§ ASSIGNMENT
Each line from the one containing "About & Contact (54, 454)" through the last line of the records below is to be set down exactly; the rest stays out.

§ PROVIDED DATA

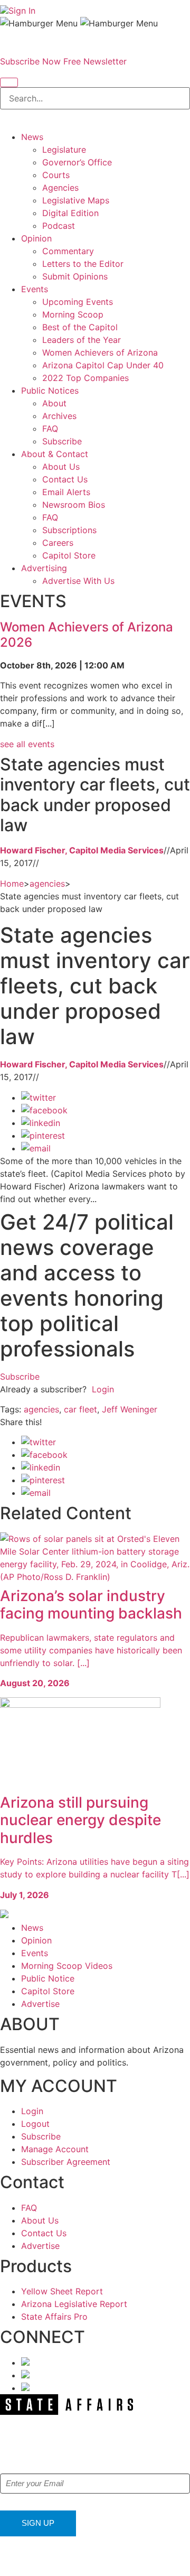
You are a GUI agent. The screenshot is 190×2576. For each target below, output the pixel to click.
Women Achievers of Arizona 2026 (86, 634)
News (32, 137)
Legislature (64, 149)
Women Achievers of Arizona (100, 352)
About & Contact (54, 454)
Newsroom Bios (73, 504)
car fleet (80, 1409)
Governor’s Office (77, 162)
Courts (56, 175)
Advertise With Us (78, 580)
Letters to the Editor (83, 263)
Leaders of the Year (81, 339)
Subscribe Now (30, 61)
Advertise (40, 2003)
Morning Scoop (72, 314)
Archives (59, 416)
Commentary (68, 251)
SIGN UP (38, 2522)
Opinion (36, 238)
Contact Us (65, 479)
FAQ (50, 428)
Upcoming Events (77, 301)
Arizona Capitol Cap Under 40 (103, 365)
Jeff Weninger (129, 1409)
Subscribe (62, 441)
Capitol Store (69, 555)
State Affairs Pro (54, 2316)
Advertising (44, 568)
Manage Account (55, 2149)
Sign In (21, 10)
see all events (27, 744)
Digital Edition (70, 213)
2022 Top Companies (85, 378)
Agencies (60, 187)
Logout (35, 2123)
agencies (47, 883)
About (54, 403)
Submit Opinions (75, 276)
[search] (9, 82)
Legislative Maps (75, 200)
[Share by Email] (36, 1148)
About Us (61, 466)
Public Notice (47, 1978)
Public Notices (50, 390)
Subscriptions (69, 530)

§ TASK RESULT
About & Contact (54, 454)
Newsroom Bios (73, 504)
car fleet (80, 1409)
Governor’s Office (77, 162)
Courts (56, 175)
Advertise With Us (78, 580)
Letters to the Editor (83, 263)
Leaders of the Year (81, 339)
Subscribe Now (30, 61)
Advertise (40, 2003)
Morning Scoop (72, 314)
Archives (59, 416)
Commentary (68, 251)
SIGN UP (38, 2522)
Opinion (36, 238)
Contact Us (65, 479)
FAQ (50, 428)
Upcoming Events (77, 301)
Arizona Capitol Cap Under 40 (103, 365)
Jeff Weninger (129, 1409)
Subscribe (62, 441)
Capitol Store (69, 555)
State Affairs Pro (54, 2316)
Advertising (44, 568)
Manage Account (55, 2149)
Sign In (21, 10)
see all events (27, 744)
Digital Edition (70, 213)
2022 Top Companies (85, 378)
Agencies (60, 187)
Logout (35, 2123)
agencies (47, 883)
About (54, 403)
Submit Opinions (75, 276)
[search] (9, 82)
Legislative Maps (75, 200)
[Share by Email] (36, 1148)
About Us (61, 466)
Public Notice (47, 1978)
Public Notices (50, 390)
Subscriptions (69, 530)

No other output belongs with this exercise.